Reviewed on Wednesday 8th October 2014
As soon as the announcement was made that Jamie Lloyd would be at the helm of the stage musical adaptation of The Commitments, my heart exploded with anticipation. As a child of soul, growing up watching the iconic movie version of Roddy Doyle's gritty and hilarious novel and obsessing over the characters and music so much that I started a soul band of my own when I was 17, it had always baffled me why it had not been done before.
Now officially hitting its first birthday, The Commitments seems to still be going strong, packing out London's ginormous Palace Theatre night after night and raising its roof with the sounds of the greats, such as Ottis Redding, Aretha Franklin and Wilson Pickett.
The story follows Jimmy (Denis Grindel), a music lover and band manager, living with his parents in urban Southern Ireland as he works to put together the hottest new band around. After a series of comically bad auditionees pass by his doorway to sing their hardest down the hall, Jimmy finds the men and women who have what it takes, led by the powerhouse voice of Declan 'Decco' Cuffe (Brian Gilligan). Under the mentorship of Joey 'The Lips' the band quickly go from shite to shine until the tensions of love, lust and ego grow to breaking point.
Gilligan's Deco manages to pull off being totally irritating but completely loveable with ease, stealing every scene he's in. His big voice, however impressive, somehow seems to just fall short by always sounding musical theatre rather than being gritty with soul, but this is the only chink in Lloyd's otherwise slick production.
Soutra Gilmour's intricate design leaps into the two worlds of urban Dublin and live music, creating a mind blowing set that hypnotises like a giant Rubik's cube constantly changing. The attention to detail on all corners will offer the audience a whole world of depth to get lost in. Finally Alan Williams' arrangements does the difficult job of taking well known songs and delivering them so they feel both recognisable and fresh at the same time.

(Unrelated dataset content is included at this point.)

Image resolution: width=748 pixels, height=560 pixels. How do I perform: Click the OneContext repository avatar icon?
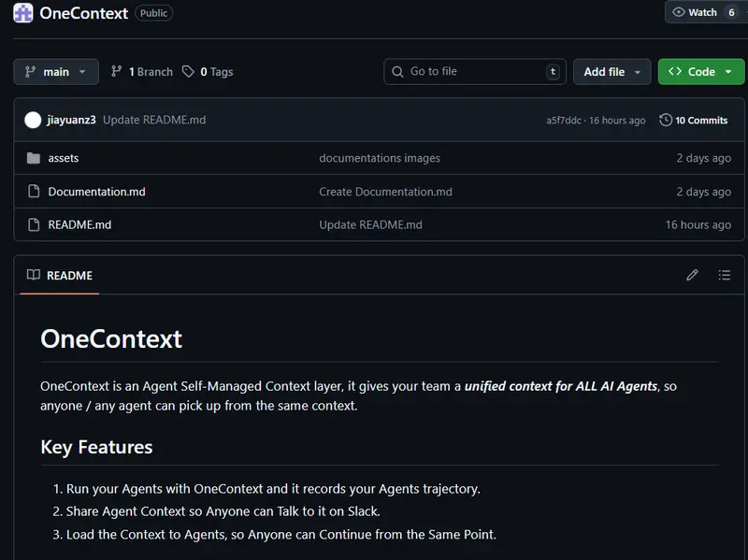(23, 13)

The Commitments is not a musical in the strictest sense, but a play with music which will help attract those who may shun the world of musical theatre, and whilst Doyle's characters are funny there is little depth to be had here, but that is not what this is about. The Commitments is a fun night out which will have you up and dancing in the aisles so, if for no other reason, go and dance and sing and clap your working class hands along to the hardest working cast in town.